**What you will do**
Check every line of the data below for the string "agent", and copy the ones that hold it.

--- Extracted data Enclosed Below ---

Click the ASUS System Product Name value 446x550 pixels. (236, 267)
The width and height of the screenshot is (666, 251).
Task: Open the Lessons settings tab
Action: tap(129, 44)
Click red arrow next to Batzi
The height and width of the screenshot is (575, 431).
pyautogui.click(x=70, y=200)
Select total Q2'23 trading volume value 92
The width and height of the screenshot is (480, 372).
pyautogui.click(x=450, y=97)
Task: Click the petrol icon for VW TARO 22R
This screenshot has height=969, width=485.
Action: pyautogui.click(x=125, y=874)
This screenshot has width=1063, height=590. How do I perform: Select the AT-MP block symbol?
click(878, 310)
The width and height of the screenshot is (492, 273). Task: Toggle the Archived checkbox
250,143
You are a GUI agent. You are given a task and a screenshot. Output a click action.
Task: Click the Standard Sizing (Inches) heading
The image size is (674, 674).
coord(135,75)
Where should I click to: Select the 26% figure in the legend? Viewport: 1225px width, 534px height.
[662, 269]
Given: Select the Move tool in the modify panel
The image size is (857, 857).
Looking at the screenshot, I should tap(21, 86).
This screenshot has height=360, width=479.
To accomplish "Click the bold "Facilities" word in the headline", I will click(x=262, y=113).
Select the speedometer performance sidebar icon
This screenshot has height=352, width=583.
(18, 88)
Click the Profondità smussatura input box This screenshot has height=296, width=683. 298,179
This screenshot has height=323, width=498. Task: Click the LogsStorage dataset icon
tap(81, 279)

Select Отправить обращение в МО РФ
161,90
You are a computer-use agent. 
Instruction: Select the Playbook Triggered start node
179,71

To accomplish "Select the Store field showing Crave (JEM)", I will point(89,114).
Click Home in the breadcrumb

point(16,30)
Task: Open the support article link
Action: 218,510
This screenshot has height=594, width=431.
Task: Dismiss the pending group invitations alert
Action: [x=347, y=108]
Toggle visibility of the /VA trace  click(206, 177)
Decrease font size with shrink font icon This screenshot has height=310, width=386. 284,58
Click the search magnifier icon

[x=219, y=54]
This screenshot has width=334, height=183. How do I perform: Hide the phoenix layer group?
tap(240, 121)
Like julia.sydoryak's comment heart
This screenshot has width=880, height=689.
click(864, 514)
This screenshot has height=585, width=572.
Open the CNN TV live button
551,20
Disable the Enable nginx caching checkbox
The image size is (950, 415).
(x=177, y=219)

--- End of Enclosed Extracted data ---

**Solution**
You are a GUI agent. You are given a task and a screenshot. Output a click action.
You are a computer-use agent. 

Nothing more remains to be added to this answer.